Reproduce each of the following items verbatim, line for line, without altering any character.

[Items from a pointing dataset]
━━━━━━━━
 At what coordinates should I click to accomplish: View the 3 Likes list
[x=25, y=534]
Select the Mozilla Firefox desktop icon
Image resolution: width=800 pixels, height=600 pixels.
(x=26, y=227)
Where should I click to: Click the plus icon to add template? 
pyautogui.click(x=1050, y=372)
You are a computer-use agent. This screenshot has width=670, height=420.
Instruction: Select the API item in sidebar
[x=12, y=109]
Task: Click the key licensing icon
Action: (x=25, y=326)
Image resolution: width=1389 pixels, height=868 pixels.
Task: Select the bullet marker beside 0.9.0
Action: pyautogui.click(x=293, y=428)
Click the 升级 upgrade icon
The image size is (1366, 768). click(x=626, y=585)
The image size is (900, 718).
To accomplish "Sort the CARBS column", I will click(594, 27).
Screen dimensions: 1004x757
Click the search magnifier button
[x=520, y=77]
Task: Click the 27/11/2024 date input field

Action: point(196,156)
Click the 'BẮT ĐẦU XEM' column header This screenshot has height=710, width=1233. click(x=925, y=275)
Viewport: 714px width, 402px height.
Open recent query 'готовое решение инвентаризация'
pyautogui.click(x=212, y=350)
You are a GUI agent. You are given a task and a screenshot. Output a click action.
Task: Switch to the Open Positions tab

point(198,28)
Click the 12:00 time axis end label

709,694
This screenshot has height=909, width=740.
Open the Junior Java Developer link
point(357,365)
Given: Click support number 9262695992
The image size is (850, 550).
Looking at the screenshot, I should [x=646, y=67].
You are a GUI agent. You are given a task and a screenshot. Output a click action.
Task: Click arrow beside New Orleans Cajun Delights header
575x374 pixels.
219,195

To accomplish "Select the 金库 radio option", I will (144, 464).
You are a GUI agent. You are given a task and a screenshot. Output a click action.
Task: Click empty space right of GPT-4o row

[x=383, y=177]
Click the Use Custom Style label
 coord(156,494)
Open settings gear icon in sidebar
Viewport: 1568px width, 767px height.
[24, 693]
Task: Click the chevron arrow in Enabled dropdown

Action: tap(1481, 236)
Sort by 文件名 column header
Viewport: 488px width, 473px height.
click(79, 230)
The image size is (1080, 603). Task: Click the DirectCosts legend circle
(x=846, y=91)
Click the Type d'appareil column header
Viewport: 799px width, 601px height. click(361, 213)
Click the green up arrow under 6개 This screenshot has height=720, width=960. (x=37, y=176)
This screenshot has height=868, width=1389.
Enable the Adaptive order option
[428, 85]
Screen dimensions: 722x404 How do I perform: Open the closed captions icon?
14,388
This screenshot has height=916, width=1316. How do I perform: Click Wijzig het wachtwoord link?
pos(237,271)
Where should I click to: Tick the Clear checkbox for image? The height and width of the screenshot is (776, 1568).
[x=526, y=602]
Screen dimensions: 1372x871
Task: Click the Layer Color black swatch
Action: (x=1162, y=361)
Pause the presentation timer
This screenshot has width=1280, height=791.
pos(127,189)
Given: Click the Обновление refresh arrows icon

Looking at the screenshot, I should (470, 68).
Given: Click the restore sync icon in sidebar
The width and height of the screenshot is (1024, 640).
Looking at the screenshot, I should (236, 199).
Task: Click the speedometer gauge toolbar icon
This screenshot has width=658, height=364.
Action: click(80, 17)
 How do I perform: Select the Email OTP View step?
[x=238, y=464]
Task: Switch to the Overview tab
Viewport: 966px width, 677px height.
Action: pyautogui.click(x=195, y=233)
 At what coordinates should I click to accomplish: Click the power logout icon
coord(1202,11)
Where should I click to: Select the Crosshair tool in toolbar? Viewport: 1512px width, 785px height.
━━━━━━━━
* **Response**
 At what coordinates should I click to accomplish: View the 3 Likes list
[x=25, y=534]
Select the Mozilla Firefox desktop icon
Image resolution: width=800 pixels, height=600 pixels.
(x=26, y=227)
Where should I click to: Click the plus icon to add template? 
pyautogui.click(x=1050, y=372)
You are a computer-use agent. This screenshot has width=670, height=420.
Instruction: Select the API item in sidebar
[x=12, y=109]
Task: Click the key licensing icon
Action: (x=25, y=326)
Image resolution: width=1389 pixels, height=868 pixels.
Task: Select the bullet marker beside 0.9.0
Action: pyautogui.click(x=293, y=428)
Click the 升级 upgrade icon
The image size is (1366, 768). click(x=626, y=585)
The image size is (900, 718).
To accomplish "Sort the CARBS column", I will click(594, 27).
Screen dimensions: 1004x757
Click the search magnifier button
[x=520, y=77]
Task: Click the 27/11/2024 date input field

Action: point(196,156)
Click the 'BẮT ĐẦU XEM' column header This screenshot has height=710, width=1233. click(x=925, y=275)
Viewport: 714px width, 402px height.
Open recent query 'готовое решение инвентаризация'
pyautogui.click(x=212, y=350)
You are a GUI agent. You are given a task and a screenshot. Output a click action.
Task: Switch to the Open Positions tab

point(198,28)
Click the 12:00 time axis end label

709,694
This screenshot has height=909, width=740.
Open the Junior Java Developer link
point(357,365)
Given: Click support number 9262695992
The image size is (850, 550).
Looking at the screenshot, I should [x=646, y=67].
You are a GUI agent. You are given a task and a screenshot. Output a click action.
Task: Click arrow beside New Orleans Cajun Delights header
575x374 pixels.
219,195

To accomplish "Select the 金库 radio option", I will (144, 464).
You are a GUI agent. You are given a task and a screenshot. Output a click action.
Task: Click empty space right of GPT-4o row

[x=383, y=177]
Click the Use Custom Style label
 coord(156,494)
Open settings gear icon in sidebar
Viewport: 1568px width, 767px height.
[24, 693]
Task: Click the chevron arrow in Enabled dropdown

Action: tap(1481, 236)
Sort by 文件名 column header
Viewport: 488px width, 473px height.
click(79, 230)
The image size is (1080, 603). Task: Click the DirectCosts legend circle
(x=846, y=91)
Click the Type d'appareil column header
Viewport: 799px width, 601px height. click(361, 213)
Click the green up arrow under 6개 This screenshot has height=720, width=960. (x=37, y=176)
This screenshot has height=868, width=1389.
Enable the Adaptive order option
[428, 85]
Screen dimensions: 722x404 How do I perform: Open the closed captions icon?
14,388
This screenshot has height=916, width=1316. How do I perform: Click Wijzig het wachtwoord link?
pos(237,271)
Where should I click to: Tick the Clear checkbox for image? The height and width of the screenshot is (776, 1568).
[x=526, y=602]
Screen dimensions: 1372x871
Task: Click the Layer Color black swatch
Action: (x=1162, y=361)
Pause the presentation timer
This screenshot has width=1280, height=791.
pos(127,189)
Given: Click the Обновление refresh arrows icon

Looking at the screenshot, I should (470, 68).
Given: Click the restore sync icon in sidebar
The width and height of the screenshot is (1024, 640).
Looking at the screenshot, I should (236, 199).
Task: Click the speedometer gauge toolbar icon
This screenshot has width=658, height=364.
Action: click(80, 17)
 How do I perform: Select the Email OTP View step?
[x=238, y=464]
Task: Switch to the Overview tab
Viewport: 966px width, 677px height.
Action: pyautogui.click(x=195, y=233)
 At what coordinates should I click to accomplish: Click the power logout icon
coord(1202,11)
Where should I click to: Select the Crosshair tool in toolbar? Viewport: 1512px width, 785px height.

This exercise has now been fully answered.